Reincidentes protagonizó el primer concierto celebrado en Úbeda en las condiciones que arrebató la pandemia

Para abrir boca y Los Cerros Sound Festival se contó con Gato Ventura y Deltó!, su tributo a Extremoduro

ALBERTO ROMÁN Úbeda

Los Cerros Sound Festival volvió tras un año de ausencia y, en su sexta edición, brindó el pasado sábado una noche de rock en la que actuó el veterano grupo Reincidentes, todo un referente a nivel nacional, junto a Deltó! (tributo a Extremoduro) y Gato Ventura (la banda que hay detrás del tributo). Fue además el primer concierto que se celebró en la ciudad en las condiciones que arrebató la pandemia, es decir, con el público de pie (aunque con mascarilla) y sin restricciones de aforo, salvo las marcadas por el recinto.

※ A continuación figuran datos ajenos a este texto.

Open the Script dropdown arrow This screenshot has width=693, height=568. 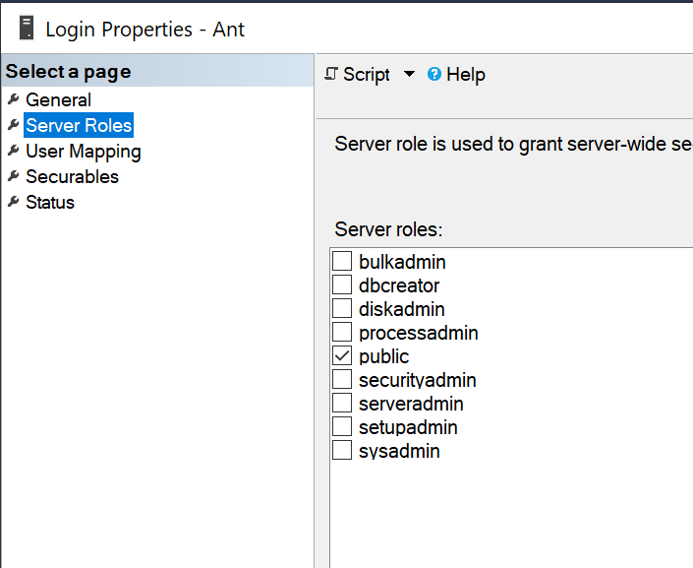pyautogui.click(x=409, y=75)
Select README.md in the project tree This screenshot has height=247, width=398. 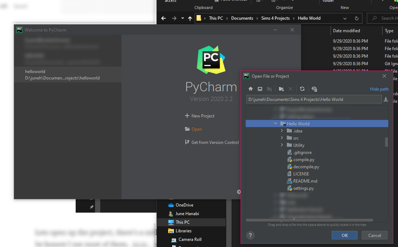305,181
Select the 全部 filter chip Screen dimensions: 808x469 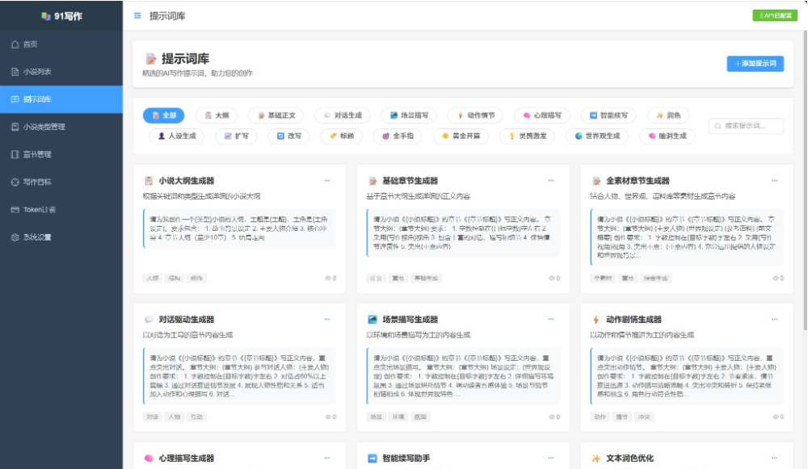(x=163, y=115)
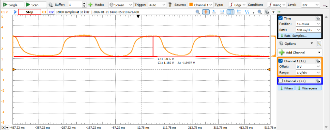Image resolution: width=330 pixels, height=130 pixels.
Task: Click the Y axis toolbar button
Action: click(x=273, y=12)
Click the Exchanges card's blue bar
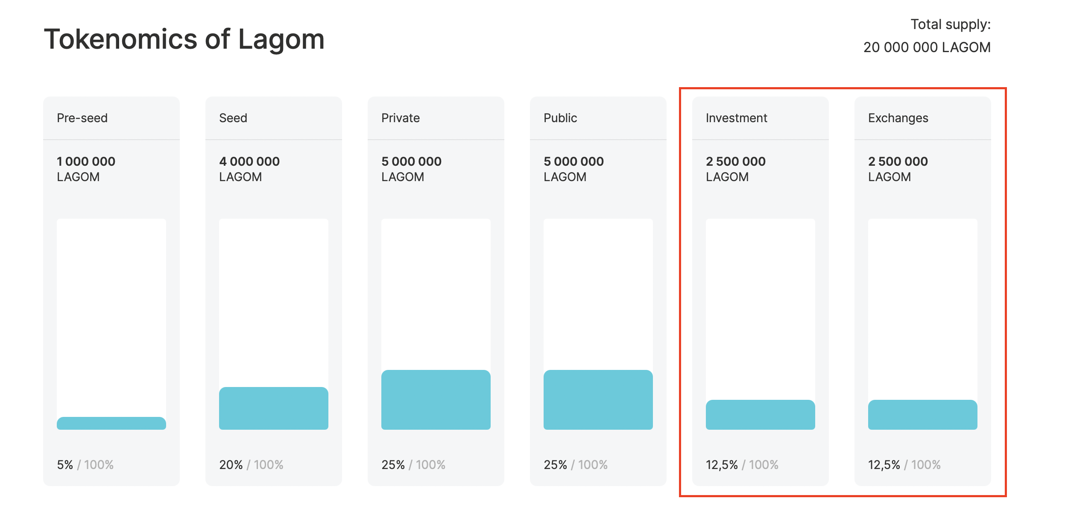 coord(922,415)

Había ganas de un buen concierto de rock y, sobre todo, de dar una patada a las sillas (en el sentido figurado, porque afortunadamente no había). Y eso se notó en el buen ambiente registrado en la carpa de la plaza de toros. Daba gusto ver a la peña saltando y bailando, a su bola, como toda la vida. Y fue curioso reencontrarse con ciertas caras, las de los 'rocanroleros' de siempre, por fin de fiesta y recordando viejos tiempos. Hubo quienes se llevaron una alegría al toparse con antiguos colegas y, más aún, al comprobar que seguían vivos y coleando.

Bromas aparte, la cita fue redonda. Bajo la lona, Gato Ventura caldeó poco a poco el ambiente de una fría y lluviosa noche recordando lo mejor del repertorio de Extremoduro. Se trata de un proyecto de tributo paralelo que el grupo cordobés denomina Deltó! y que nace de su respeto y admiración a todo lo que supuso la banda de Robe Iniesta. Algo que el público recibió en las mismas condiciones de respeto y admiración, sabiendo que será muy difícil volver a escuchar esos temazos en directo ejecutados por sus intérpretes originales. Pese a que el creciente mundillo de los tributos tiene mucho que discutir, lo que es indiscutible es que hay una generalidad que opina aquello de «a falta de original buenas son copias».

No obstante, Gato Ventura no vino con las manos vacías y se trajo también algunas de sus canciones propias, con las que intenta abrirse camino en el complicado sector musical. En directo el grupo suena compacto, cada cual destacando en su instrumento pero aportando a los demás. Y su líder se deja la piel y sabe de escenarios. De casta le viene al gato (es hijo de Paco Ventura, de Medina Azahara, uno de los mejores guitarristas que ha dado el rock nacional).

Y con la gente venida arriba, le tocó el turno a Reincidentes, que no se paseaba por estos cerros desde el 10 de febrero de 2001, cuando protagonizó un concierto brutal en el pabellón polideportivo. Veinte años después revalidó el éxito, y además con mejor acústica que bajo aquel horrible techo de lata. La banda sevillana recorrió su trayectoria de casi cuatro décadas a través de temas que sus seguidores han convertido en auténticos himnos, pues suelen estar muy vinculados a asuntos de calado social.

El público cantó títulos míticos como 'Grana y oro', 'Vicio', 'Terrorismo', 'Aprendiendo a luchar' o '… Andalucía entera', y saltó y bailó todo lo demás casi hasta la extenuación en este reencuentro con Fernando Madina y su banda, que siguen en plena forma y en plena vigencia. Y después, pues tocó refugiarse de la lluvia en alguno de los pocos garitos que en Úbeda siguen dando a la música la importancia que merece.

Viaje al pasado

Un día antes, el viernes, la misma carpa de la plaza de toros acogió la fiesta 'We love 80's, 90's y 00's'. Un espectáculo con el grupo Zeppelin Band, un DJ y dos animadores, que hicieron disfrutar a los asistentes. Además, dos euros del importe de cada entrada sirvieron para ayudar a las familias damnificadas por el volcán de La Palma.